- Work request: What you return must be every line from the beginning of the data through the line holding "Expand the Send", unchanged.

☆ ☆ ☆ ☆ ☆

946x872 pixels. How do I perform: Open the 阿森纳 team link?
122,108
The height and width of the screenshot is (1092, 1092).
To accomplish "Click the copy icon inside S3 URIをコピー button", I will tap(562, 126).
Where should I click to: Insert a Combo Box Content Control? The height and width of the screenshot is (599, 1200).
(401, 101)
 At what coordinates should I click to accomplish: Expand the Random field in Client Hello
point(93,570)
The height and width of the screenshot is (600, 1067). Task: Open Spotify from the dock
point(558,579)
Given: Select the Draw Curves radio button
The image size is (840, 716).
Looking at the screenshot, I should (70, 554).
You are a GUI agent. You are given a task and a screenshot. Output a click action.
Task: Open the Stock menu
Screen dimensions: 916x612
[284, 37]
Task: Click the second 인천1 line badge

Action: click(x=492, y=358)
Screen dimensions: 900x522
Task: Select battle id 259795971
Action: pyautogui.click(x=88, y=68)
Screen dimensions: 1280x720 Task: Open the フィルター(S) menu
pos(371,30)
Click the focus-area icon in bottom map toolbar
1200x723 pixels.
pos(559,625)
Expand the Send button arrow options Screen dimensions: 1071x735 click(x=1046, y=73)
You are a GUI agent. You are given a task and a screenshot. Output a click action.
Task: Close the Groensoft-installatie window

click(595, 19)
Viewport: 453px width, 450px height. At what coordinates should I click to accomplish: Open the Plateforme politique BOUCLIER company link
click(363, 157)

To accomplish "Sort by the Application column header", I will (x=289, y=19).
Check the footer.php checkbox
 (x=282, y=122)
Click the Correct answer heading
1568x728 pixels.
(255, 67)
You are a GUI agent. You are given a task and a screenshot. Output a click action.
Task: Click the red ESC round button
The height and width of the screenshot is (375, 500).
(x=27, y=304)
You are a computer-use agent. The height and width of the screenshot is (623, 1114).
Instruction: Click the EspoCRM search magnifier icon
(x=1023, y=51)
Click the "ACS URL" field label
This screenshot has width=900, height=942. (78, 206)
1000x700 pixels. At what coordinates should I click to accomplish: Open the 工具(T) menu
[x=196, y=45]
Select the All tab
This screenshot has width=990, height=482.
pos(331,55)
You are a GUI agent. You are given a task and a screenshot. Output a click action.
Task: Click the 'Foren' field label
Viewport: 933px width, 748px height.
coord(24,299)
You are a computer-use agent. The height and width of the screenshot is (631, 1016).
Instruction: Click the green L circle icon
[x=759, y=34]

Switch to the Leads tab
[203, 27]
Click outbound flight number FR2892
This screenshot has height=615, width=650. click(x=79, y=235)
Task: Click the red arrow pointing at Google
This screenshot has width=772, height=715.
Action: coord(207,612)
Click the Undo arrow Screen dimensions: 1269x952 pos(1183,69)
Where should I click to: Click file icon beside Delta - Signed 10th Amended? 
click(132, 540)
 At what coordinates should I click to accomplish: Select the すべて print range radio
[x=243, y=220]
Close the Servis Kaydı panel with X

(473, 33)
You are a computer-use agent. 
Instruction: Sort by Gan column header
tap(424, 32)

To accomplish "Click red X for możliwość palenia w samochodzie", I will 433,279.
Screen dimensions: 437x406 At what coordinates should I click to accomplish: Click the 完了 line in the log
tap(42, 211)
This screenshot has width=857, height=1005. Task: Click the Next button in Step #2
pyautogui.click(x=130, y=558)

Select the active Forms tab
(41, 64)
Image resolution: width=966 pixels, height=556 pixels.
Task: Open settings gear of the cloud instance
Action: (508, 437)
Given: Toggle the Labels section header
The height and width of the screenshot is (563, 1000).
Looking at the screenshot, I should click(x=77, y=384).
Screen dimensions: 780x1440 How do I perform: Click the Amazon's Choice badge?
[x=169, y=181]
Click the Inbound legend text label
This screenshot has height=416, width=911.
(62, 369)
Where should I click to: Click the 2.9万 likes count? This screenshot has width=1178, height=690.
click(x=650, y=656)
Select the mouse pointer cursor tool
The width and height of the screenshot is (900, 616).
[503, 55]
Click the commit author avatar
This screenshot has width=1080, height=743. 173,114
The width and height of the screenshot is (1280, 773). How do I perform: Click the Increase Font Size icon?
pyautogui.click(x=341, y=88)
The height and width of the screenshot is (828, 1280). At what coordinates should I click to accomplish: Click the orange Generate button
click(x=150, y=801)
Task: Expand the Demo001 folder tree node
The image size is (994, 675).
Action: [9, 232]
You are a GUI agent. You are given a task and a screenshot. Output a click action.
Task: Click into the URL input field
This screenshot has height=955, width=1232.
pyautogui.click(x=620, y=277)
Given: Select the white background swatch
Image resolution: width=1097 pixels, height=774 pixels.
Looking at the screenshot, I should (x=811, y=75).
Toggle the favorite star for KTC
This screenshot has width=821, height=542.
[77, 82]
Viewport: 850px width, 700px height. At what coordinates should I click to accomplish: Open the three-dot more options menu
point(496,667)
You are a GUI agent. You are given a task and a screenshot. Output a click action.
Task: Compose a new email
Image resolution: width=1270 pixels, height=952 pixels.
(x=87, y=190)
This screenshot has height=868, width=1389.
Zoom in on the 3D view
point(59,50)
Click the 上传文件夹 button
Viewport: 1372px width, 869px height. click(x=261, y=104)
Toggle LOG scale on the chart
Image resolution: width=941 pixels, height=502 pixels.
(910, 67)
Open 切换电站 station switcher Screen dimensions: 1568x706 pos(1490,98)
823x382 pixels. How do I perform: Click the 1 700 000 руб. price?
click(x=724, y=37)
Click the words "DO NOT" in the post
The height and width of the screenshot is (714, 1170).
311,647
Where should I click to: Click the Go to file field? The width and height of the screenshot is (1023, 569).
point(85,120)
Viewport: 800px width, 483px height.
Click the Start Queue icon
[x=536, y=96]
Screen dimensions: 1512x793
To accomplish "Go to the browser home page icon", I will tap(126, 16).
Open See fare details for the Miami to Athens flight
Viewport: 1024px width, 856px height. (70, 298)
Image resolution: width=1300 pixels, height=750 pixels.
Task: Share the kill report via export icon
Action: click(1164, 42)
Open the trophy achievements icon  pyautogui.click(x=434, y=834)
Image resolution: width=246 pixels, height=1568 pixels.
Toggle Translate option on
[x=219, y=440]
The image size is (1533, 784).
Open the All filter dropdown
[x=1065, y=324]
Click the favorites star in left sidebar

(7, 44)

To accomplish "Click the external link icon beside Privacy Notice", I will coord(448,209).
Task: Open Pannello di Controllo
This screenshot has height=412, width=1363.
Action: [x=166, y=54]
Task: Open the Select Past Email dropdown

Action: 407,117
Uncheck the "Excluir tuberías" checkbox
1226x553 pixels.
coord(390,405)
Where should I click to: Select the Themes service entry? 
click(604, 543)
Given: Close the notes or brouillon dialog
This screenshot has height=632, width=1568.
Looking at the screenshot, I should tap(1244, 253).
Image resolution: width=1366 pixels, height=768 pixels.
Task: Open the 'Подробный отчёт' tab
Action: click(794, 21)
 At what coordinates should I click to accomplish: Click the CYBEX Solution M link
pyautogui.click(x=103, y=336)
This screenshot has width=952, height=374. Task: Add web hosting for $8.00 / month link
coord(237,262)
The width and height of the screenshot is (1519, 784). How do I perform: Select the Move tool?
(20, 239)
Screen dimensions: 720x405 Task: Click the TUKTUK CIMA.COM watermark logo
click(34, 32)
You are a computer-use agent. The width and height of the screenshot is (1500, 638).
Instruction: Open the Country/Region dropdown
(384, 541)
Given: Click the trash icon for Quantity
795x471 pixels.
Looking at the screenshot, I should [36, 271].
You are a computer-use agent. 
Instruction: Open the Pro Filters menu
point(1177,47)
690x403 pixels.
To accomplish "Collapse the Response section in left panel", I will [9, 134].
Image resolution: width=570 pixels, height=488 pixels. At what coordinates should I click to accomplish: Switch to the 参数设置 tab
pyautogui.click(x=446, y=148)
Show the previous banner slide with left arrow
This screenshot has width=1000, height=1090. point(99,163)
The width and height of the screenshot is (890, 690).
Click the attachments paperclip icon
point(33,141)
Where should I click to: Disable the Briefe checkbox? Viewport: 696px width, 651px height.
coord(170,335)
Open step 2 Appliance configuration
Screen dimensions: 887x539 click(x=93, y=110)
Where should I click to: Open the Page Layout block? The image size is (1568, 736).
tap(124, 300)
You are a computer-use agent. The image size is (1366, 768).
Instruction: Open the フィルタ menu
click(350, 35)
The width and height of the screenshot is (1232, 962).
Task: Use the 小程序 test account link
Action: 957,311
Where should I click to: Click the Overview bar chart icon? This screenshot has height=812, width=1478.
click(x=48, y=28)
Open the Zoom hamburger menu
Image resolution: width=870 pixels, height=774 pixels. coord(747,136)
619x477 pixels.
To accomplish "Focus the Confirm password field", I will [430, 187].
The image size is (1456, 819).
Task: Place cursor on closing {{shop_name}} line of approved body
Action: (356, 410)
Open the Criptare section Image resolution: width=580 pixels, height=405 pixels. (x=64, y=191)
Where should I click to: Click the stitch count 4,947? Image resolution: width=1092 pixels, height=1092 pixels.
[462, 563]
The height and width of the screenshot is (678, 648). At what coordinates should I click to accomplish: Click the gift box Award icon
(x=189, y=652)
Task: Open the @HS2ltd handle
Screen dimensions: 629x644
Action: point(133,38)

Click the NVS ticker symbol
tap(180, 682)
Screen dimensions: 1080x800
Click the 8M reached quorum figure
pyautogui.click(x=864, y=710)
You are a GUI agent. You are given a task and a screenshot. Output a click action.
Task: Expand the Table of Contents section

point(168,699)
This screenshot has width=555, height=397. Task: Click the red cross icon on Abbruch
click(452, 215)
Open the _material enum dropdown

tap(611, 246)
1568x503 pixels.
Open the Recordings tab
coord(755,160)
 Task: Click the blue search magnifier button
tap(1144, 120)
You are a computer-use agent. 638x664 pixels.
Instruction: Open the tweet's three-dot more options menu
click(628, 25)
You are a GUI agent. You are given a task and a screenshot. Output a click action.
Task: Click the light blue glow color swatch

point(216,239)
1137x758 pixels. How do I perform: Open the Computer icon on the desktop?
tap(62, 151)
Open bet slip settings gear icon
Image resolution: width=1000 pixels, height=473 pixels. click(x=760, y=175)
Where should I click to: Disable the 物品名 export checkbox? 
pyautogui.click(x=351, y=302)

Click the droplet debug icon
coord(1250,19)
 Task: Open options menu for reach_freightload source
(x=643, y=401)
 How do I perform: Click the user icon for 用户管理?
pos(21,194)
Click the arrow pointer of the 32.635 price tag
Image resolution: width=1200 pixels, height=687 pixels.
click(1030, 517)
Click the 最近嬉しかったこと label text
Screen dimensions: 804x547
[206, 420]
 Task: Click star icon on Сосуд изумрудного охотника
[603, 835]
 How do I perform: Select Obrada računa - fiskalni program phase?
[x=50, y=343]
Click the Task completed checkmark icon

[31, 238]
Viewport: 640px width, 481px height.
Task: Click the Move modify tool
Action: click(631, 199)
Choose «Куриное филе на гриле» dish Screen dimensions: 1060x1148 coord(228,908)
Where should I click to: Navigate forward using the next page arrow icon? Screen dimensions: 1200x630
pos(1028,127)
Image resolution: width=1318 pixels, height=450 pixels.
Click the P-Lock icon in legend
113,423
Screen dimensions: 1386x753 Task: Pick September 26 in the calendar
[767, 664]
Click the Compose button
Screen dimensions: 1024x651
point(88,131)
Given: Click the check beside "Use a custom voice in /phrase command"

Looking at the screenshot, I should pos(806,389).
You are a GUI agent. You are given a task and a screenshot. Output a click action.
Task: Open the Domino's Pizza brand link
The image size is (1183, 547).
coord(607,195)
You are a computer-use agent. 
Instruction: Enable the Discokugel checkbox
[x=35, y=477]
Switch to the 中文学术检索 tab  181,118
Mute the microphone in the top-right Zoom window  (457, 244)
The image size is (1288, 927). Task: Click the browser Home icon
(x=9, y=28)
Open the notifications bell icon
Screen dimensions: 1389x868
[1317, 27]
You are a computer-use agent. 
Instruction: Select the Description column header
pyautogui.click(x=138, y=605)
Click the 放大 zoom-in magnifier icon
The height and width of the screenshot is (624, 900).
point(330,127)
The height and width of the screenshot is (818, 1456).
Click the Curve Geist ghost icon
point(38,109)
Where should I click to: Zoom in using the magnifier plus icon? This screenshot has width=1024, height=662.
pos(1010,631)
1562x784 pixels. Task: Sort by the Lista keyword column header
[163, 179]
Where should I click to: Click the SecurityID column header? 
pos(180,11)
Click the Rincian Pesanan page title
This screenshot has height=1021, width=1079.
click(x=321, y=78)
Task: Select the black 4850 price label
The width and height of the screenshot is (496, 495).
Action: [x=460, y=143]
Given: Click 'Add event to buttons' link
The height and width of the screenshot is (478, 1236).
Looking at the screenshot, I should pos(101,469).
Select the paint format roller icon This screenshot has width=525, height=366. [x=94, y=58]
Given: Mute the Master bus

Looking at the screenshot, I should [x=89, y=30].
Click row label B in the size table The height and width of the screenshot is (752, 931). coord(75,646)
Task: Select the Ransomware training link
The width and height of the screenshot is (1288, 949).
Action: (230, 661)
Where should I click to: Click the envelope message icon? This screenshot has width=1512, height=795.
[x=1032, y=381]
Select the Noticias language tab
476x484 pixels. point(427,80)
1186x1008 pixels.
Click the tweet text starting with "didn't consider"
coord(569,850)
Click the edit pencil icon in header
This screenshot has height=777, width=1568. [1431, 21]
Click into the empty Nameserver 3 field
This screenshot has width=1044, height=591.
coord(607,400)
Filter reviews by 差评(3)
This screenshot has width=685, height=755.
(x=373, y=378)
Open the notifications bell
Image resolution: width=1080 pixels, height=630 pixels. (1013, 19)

☆ ☆ ☆ ☆ ☆

- Solution:
946x872 pixels. How do I perform: Open the 阿森纳 team link?
122,108
The height and width of the screenshot is (1092, 1092).
To accomplish "Click the copy icon inside S3 URIをコピー button", I will tap(562, 126).
Where should I click to: Insert a Combo Box Content Control? The height and width of the screenshot is (599, 1200).
(401, 101)
 At what coordinates should I click to accomplish: Expand the Random field in Client Hello
point(93,570)
The height and width of the screenshot is (600, 1067). Task: Open Spotify from the dock
point(558,579)
Given: Select the Draw Curves radio button
The image size is (840, 716).
Looking at the screenshot, I should (70, 554).
You are a GUI agent. You are given a task and a screenshot. Output a click action.
Task: Open the Stock menu
Screen dimensions: 916x612
[284, 37]
Task: Click the second 인천1 line badge

Action: click(x=492, y=358)
Screen dimensions: 900x522
Task: Select battle id 259795971
Action: pyautogui.click(x=88, y=68)
Screen dimensions: 1280x720 Task: Open the フィルター(S) menu
pos(371,30)
Click the focus-area icon in bottom map toolbar
1200x723 pixels.
pos(559,625)
Expand the Send button arrow options Screen dimensions: 1071x735 click(x=1046, y=73)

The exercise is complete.